Aja was one of their biggest hits, reaching multi-platinum status. The bands popularity is ironic considering that they were so overtly anti-rock. I had heard songs like “Peg” and “Josie” on the radio and had never paid the band much attention beyond that. It would not be until college that I would discover the varied textures and complexities of Aja. By my freshman year in college, nearly a decade since the albums release, songs from the album were still in heavy rotation on the radio. Like prog rock, another style of music from the era, many of the songs on Aja featured deeply layered instrumental moments that resembled more structured and accessible jazz. With just 7 tracks it seemed too short, but no space was wasted on filler.
My favorite track, ‘Black Cow’ features a funky rhythm guitar, soulful backing vocals and a polished horn section. Michael McDonald even shows up for backing vocals on a few tracks. Aja dad a refined sound, mostly due to the high skill levels of musicians commonly involved in Steely Dan recording sessions. Many of them were jazz musicians who never played jazz arrangements in a rock context. Technically, the bands use of multi-track recording processes insured a kind of fidelity that evenly stressed all of the instruments with no one dominating over the other. The result often placed Steely Dan albums high on the audiophile’s list of great recordings. Like many jazz compositions, Aja had a long sprawling tracks like the title song and ‘Deacon Blues’, each clocking in over 7 minutes.

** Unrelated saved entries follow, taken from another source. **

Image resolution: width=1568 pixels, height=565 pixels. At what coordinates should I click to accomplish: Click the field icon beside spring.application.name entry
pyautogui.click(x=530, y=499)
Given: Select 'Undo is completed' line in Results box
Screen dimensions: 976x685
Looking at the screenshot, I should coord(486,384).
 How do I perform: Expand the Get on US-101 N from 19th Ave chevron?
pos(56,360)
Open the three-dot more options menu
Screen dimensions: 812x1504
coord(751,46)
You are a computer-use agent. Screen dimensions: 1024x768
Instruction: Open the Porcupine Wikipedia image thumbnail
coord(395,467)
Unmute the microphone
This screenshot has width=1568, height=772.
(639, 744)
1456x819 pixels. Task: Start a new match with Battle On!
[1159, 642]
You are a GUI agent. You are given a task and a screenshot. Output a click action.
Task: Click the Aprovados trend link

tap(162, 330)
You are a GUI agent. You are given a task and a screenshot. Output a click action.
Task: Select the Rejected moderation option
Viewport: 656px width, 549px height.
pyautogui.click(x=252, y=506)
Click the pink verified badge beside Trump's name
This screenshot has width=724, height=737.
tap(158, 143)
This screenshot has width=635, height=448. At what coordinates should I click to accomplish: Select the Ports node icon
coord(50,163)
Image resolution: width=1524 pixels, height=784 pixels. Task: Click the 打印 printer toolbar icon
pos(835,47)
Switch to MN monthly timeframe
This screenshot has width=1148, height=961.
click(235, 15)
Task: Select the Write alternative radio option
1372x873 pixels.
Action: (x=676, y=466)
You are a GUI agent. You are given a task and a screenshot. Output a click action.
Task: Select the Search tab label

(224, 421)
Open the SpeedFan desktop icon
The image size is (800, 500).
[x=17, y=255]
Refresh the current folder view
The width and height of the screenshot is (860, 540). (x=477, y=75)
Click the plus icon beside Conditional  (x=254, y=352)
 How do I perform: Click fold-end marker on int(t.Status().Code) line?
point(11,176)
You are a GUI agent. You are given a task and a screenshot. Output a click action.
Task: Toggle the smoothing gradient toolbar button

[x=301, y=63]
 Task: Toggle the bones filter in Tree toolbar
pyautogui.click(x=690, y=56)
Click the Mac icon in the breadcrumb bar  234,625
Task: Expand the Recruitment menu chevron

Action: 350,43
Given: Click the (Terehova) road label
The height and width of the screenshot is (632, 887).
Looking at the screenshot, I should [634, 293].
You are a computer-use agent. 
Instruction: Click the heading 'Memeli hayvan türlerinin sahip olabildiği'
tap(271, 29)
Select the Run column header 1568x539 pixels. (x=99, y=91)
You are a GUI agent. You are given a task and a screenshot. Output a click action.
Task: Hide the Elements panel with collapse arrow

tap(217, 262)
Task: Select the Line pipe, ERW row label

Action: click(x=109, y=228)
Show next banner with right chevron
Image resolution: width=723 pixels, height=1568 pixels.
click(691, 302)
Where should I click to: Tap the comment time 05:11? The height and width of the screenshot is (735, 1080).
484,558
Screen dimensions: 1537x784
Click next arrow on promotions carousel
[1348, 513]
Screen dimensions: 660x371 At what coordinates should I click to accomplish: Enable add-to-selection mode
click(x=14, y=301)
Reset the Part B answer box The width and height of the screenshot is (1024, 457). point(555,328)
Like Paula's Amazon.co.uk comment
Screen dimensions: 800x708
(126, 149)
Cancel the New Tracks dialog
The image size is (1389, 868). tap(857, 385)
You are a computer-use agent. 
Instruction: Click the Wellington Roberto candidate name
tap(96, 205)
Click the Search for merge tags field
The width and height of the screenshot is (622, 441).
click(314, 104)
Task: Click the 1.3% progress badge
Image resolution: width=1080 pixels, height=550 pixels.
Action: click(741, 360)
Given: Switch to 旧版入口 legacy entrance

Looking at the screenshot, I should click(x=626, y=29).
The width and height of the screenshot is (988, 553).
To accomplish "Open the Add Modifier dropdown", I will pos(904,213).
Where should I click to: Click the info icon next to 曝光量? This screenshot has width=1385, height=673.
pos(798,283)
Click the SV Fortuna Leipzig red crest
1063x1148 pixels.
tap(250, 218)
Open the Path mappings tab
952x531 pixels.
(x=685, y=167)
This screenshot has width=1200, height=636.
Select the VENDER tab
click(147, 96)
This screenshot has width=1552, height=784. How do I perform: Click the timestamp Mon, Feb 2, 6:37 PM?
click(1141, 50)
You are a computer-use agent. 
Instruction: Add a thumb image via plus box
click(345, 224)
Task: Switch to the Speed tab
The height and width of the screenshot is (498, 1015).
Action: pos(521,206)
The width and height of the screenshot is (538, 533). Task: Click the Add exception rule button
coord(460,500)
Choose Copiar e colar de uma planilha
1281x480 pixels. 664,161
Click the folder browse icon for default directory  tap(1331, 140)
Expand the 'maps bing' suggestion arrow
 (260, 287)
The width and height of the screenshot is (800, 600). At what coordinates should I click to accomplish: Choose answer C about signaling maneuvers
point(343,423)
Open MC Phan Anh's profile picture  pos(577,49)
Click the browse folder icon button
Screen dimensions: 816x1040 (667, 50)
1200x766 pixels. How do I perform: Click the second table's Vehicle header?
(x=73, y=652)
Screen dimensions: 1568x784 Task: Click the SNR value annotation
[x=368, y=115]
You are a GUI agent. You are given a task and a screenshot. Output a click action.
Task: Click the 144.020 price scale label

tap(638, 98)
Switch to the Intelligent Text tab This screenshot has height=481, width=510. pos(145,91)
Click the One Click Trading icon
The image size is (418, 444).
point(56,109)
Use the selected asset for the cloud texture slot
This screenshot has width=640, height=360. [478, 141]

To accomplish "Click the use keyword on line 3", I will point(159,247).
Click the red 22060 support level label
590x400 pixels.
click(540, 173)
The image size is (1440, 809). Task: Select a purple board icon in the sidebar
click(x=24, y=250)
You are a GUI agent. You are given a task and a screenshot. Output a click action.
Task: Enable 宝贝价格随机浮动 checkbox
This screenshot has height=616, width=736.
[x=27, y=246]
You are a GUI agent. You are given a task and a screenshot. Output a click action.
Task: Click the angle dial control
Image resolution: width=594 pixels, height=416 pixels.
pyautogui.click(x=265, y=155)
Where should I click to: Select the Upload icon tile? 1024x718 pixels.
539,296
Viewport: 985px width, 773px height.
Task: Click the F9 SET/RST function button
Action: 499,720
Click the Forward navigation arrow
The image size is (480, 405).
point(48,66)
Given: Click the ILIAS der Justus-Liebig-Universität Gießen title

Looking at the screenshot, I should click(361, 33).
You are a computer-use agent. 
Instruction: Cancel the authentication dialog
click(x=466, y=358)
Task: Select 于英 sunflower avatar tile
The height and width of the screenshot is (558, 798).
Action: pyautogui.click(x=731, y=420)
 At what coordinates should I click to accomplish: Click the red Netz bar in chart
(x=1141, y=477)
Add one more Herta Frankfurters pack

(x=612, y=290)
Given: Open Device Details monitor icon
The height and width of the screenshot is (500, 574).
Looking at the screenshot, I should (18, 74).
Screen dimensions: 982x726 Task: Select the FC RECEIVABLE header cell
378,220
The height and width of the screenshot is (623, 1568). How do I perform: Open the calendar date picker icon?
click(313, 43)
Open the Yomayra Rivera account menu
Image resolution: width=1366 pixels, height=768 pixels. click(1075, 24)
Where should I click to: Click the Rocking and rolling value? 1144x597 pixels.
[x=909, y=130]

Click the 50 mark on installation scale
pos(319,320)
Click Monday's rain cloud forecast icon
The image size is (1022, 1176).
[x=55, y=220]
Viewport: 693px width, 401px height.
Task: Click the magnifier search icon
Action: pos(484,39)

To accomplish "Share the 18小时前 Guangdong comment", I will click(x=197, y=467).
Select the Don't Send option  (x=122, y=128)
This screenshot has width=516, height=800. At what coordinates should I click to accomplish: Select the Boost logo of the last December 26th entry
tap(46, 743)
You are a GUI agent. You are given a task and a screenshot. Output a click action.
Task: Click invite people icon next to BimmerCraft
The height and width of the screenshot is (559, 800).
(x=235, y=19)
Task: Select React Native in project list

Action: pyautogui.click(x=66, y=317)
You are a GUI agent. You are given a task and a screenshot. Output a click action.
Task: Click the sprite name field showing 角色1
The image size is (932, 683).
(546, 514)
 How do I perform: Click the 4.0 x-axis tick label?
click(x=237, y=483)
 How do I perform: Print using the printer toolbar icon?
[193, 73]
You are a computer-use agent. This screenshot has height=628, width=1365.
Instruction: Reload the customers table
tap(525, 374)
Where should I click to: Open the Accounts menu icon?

The music of Steely Dan borders on timeless because of their rejection of 70s era rock conventions. Aja is just one of a string of critically and commercially successful albums from Steely Dan that spanned a period from 1974 with Pretzel Logic to the career capping Gaucho in 1981. You don’t have to be an impressionable college freshman to discover why Steely Dan was one of the best rock bands of the 70’s. There have been plenty of re-issues and greatest hits albums for anyone wanting a great place to start in appreciating this unique fusion of rock and jazz.